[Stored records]

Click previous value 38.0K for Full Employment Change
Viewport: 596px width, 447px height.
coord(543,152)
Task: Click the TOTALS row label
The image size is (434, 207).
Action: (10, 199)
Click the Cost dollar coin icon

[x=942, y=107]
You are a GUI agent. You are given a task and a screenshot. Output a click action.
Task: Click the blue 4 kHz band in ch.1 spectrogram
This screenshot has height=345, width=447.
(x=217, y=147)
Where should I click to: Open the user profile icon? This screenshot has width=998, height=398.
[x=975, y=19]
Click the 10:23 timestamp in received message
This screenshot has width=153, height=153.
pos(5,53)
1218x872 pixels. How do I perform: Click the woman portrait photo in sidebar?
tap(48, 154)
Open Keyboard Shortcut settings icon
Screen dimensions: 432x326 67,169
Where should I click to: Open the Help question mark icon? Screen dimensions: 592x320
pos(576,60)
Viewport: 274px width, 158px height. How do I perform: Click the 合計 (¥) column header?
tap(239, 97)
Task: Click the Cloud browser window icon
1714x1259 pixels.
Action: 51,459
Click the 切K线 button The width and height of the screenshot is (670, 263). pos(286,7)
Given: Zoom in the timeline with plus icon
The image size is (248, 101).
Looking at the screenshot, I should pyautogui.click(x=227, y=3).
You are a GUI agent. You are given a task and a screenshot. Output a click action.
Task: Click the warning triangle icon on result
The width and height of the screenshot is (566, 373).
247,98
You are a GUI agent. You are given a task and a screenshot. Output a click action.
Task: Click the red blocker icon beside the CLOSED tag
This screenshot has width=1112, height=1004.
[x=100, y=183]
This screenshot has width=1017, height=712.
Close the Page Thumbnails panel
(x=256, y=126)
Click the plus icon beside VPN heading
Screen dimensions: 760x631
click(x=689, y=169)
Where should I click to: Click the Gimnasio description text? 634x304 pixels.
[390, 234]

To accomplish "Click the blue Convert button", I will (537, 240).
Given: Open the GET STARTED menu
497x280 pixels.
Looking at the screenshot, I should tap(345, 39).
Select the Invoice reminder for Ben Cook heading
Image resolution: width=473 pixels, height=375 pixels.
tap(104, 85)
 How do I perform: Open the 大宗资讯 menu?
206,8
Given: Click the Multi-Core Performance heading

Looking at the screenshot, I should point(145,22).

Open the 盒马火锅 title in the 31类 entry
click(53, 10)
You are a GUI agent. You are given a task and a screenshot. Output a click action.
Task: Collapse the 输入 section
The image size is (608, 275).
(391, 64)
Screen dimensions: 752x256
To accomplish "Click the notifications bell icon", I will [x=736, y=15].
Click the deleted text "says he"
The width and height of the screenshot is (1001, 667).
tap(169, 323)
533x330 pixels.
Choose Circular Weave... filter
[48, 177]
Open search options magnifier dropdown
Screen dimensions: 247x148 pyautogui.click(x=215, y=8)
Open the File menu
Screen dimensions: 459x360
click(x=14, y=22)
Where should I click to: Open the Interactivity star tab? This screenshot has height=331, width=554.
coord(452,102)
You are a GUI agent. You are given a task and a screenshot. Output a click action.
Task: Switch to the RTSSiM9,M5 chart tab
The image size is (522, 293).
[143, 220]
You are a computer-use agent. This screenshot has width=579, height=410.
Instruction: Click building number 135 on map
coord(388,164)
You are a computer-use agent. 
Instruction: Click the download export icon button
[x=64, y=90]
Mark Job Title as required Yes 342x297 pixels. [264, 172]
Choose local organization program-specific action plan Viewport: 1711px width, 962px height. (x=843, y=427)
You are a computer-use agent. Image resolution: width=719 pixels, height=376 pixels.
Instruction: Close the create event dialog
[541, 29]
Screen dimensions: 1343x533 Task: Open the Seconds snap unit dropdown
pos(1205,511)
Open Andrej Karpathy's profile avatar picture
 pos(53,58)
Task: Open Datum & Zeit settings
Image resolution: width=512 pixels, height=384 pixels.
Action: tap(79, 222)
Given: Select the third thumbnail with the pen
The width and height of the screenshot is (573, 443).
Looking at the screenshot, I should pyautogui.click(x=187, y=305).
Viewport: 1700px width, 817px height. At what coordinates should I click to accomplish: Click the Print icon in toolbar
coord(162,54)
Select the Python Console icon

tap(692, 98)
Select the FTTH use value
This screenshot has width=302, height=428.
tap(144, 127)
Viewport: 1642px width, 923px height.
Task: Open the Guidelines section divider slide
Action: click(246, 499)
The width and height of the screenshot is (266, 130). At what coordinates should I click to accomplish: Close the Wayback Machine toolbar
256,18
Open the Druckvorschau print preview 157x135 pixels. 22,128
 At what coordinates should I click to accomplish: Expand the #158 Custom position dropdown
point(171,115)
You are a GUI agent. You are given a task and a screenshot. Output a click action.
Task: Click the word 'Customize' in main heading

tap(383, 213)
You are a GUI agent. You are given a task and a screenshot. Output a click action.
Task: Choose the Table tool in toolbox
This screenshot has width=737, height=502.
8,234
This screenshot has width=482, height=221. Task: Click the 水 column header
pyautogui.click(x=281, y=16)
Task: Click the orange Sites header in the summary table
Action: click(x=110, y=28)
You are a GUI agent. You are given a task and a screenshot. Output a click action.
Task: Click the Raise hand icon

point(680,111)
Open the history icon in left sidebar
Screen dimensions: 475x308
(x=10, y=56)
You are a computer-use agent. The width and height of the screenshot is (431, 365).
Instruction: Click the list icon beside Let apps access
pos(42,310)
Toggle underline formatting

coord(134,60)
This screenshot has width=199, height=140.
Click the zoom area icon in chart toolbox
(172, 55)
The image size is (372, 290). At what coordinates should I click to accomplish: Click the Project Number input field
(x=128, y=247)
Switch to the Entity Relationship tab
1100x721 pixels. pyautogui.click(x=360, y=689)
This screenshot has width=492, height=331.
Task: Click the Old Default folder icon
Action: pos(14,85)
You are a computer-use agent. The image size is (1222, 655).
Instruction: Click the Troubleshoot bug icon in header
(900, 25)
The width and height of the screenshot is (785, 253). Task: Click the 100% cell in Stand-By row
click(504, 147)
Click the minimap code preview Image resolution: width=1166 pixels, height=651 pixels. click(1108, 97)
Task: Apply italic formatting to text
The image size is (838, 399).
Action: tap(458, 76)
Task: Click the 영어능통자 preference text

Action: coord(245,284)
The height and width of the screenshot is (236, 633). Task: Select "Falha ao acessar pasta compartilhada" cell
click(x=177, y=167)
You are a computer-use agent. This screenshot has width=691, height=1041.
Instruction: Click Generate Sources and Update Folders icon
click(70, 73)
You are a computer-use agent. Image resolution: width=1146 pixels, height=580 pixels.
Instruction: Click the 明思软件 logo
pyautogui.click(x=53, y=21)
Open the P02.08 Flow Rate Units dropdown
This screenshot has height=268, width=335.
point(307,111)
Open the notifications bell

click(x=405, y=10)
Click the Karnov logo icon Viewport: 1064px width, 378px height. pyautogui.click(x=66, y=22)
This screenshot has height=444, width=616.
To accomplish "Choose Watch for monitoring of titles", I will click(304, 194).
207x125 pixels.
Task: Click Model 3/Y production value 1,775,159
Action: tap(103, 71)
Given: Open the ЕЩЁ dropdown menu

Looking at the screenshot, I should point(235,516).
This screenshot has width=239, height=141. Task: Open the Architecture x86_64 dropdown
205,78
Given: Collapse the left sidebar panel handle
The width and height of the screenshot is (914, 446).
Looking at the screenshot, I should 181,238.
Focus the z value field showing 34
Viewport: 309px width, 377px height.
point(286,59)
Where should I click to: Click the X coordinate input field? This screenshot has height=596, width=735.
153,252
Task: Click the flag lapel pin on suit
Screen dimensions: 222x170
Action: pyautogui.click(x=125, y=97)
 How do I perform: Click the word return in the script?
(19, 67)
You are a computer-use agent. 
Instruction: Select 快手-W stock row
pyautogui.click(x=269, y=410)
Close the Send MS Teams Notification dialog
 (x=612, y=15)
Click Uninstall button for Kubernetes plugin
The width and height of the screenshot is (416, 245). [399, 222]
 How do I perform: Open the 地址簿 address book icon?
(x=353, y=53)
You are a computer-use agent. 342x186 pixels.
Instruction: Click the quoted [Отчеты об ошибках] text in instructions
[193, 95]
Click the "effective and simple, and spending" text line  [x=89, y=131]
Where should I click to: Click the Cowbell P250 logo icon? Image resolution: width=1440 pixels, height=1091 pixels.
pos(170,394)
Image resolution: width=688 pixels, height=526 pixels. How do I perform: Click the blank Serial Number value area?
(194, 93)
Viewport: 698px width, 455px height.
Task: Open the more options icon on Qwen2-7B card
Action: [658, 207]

**EXERCISE:**
Look through the records above and please copy every line in which the string "preview" occurs.

**OUTPUT OF THE TASK:**
Open the Druckvorschau print preview 157x135 pixels. 22,128
Click the minimap code preview Image resolution: width=1166 pixels, height=651 pixels. click(1108, 97)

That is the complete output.